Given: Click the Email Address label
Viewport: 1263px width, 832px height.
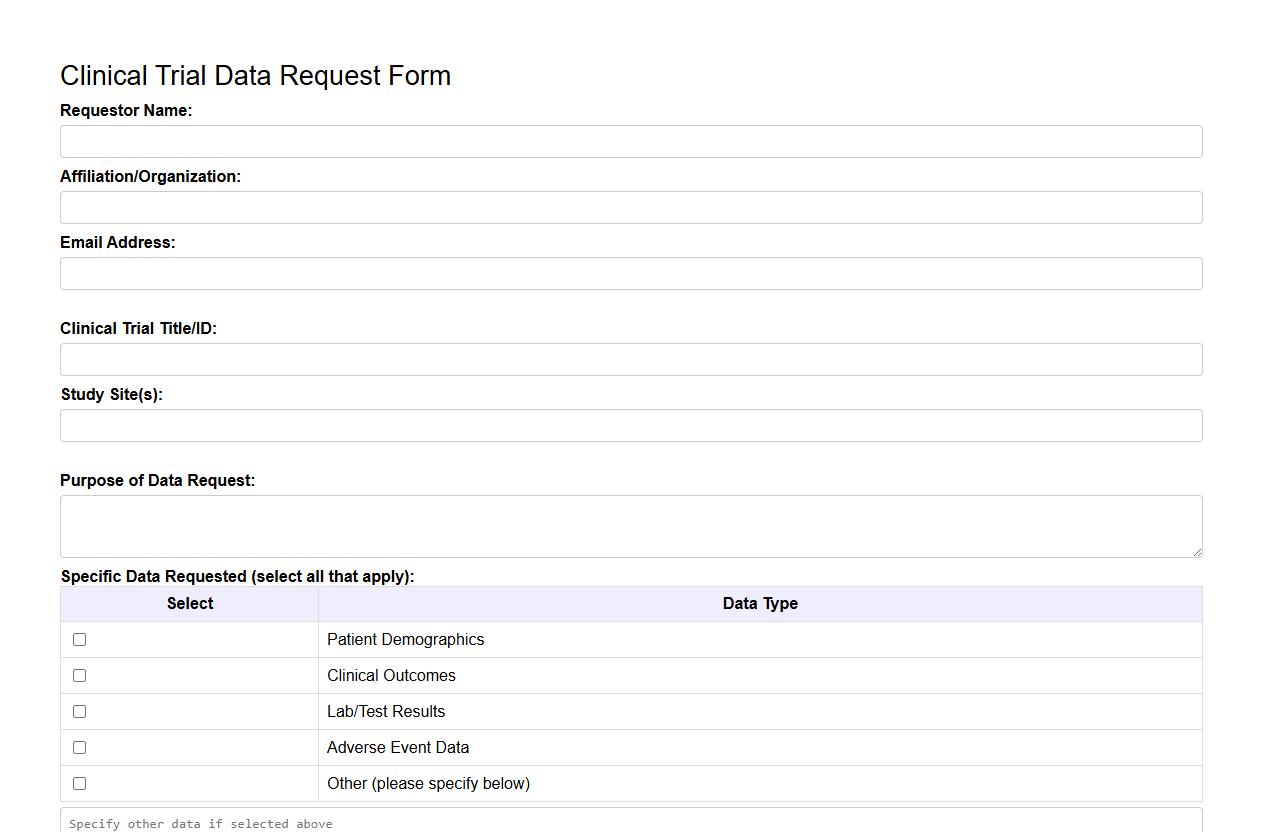Looking at the screenshot, I should point(117,242).
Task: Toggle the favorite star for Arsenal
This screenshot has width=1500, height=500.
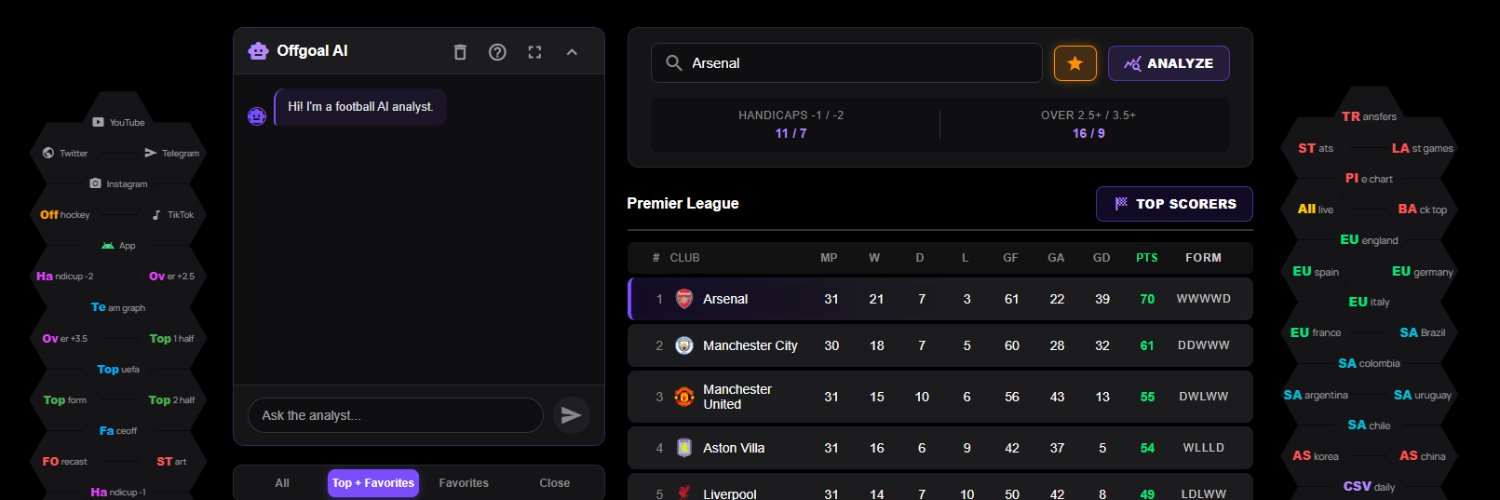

============

Action item: Line by line, write out the data above exactly, without the pictures.

Expected output:
Given: Click the Email Address label
Viewport: 1263px width, 832px height.
Looking at the screenshot, I should point(117,242).
Task: Toggle the favorite star for Arsenal
This screenshot has width=1500, height=500.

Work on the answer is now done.